Epic Games has once again attracted the ire of the music industry, and now even an actor, for profiting from copied dance moves via Fortnite's emotes.
Over the past year, several of the game's animations have been noted for their similarities to familiar moves by various artists, ranging from Snoop Dog to Gangnam Style singer Psy - even the Carlton Dance from 90s sitcom The Fresh Prince of Bel-Air is available.
Now, rapper 2 Milly has announced he plans to take legal action against Epic for using his move the Milly Rock (renamed Swipe It in the game). Not only using it but earning revenue from it, as it's available for roughly $5 in the game's store.
"They actually sell that particular move," the artist told CBS. "It's for purchase. That's when I really was like... oh nah, this can't go on too long."
He faces some legal hurdles in that there is no legal framework for dance or choreographic works. Nevertheless, he's determined to try - although insists this is nothing to do with the billions in revenue Fortnite has taken.
"I don't even want to bash them for all the millions," he said. "Know what I am saying? It's not really like that. I just feel like I have to protect what's mine."
GamesIndustry.biz reached out to Epic Games but the company declined to comment.
2 Milly's complaint follows similar calls for a share of revenues from emote sales from Chance The Rapper and BlocBoy JB earlier this year. Chance suggested back in July that Epic should play the rap songs to which these dances are associated behind the animations, thus opening an established channel for royalties.

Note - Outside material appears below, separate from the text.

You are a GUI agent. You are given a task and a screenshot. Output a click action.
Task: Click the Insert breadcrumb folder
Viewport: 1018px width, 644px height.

BlocBoy, meanwhile, bemoaned the fact that "[sic] everytime somebody does my dance dey give credit to [Fortnite] but dey ain't create nothing but da game so basically dey takin money and credit for my shit."
Another bizarre entrant into this saga is Donald Faison, an actor known for his role on medical comedy Scrubs.
PCGamesN reports that when asked to perform an iconic dance he invented for the show at the recent Vulture festival, he replied: "If you wanna see it, you can play Fortnite, because they jacked that shit."
Scrubs executive producer Bill Lawrence then pointed out Epic did enquire "for the legality of it" and that it was allowed because "it's just a character dancing", but Faison believes it's more than that.
"I don't get no money," he said. "That's what y'all are thinking, right? Somebody got paid? No. No. I did not. Somebody stole that shit, and it's not mine any more."
As you can see from a comparison video PCGamesN tracked down, there is little doubt the animation was copied from Faison's routine - moves he claims he made up on the spot while filming.